Calix is looking for a Summer Intern to join their Products Team, providing an opportunity to learn new skills through training and hands-on experience. The intern will be part of the cloud operations and reliability team, gaining exposure to production systems and SRE principles.
Responsibilities:
- Assist in monitoring and maintaining reliability of cloud‑based services and platforms
- Support day‑to‑day SRE operations including incident investigation, root cause analysis, and post‑incident documentation
- Participate in 24/7 rotational shift coverage, under supervision, to support monitoring, alert triage, and operational readiness
- Help build and enhance automation tools and scripts using Python and Shell
- Contribute to observability initiatives using metrics, logs, and traces (Grafana, Prometheus, etc.)
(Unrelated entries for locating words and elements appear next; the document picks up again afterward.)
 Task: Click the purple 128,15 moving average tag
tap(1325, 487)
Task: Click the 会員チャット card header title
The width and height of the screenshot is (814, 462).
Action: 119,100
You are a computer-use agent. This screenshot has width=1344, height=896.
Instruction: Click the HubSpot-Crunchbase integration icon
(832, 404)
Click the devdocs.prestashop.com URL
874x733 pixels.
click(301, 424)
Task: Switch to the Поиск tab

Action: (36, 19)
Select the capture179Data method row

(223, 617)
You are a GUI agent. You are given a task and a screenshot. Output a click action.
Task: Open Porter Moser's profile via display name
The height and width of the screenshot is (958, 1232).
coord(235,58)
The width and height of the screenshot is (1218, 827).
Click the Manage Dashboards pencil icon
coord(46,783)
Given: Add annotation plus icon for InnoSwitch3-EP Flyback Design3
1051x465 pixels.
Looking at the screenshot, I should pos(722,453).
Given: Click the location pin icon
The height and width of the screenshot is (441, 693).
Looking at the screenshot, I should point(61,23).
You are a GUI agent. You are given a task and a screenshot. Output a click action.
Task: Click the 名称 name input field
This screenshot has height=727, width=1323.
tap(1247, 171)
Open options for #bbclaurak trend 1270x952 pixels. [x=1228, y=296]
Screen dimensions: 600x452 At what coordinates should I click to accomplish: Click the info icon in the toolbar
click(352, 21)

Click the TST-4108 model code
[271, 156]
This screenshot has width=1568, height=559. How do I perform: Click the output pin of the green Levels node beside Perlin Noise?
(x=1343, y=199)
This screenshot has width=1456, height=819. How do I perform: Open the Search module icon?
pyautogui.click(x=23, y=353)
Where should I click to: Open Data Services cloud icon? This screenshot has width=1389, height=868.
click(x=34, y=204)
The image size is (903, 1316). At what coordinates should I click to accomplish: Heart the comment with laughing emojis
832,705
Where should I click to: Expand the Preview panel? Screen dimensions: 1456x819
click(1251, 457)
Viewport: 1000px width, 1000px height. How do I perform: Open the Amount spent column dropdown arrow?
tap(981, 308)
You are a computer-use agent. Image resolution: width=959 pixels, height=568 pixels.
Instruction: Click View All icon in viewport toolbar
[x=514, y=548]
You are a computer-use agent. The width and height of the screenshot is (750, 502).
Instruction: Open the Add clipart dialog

- Assist in managing and troubleshooting databases (relational and/or NoSQL) with guidance from senior engineers
- Support reliability and performance analysis for Kafka or event‑streaming systems, including basic troubleshooting and monitoring
- Work with Infrastructure‑as‑Code (Terraform) to provision and validate environments
- Assist with CI/CD pipelines and environment deployments
- Create and maintain runbooks, dashboards, and operational documentation
- Collaborate with software engineers and platform teams to improve system resilience and scalability
Requirements:
- Currently enrolled in a Bachelor's or Master's Degree program majoring in Computer Science, Engineering, or a related field. Preference will be given to students who have completed their Junior or Senior years and who have previous internship or work experience
- Strong fundamentals in Linux/Unix systems and command‑line usage
- Basic understanding of networking concepts (TCP/IP, DNS, load balancing)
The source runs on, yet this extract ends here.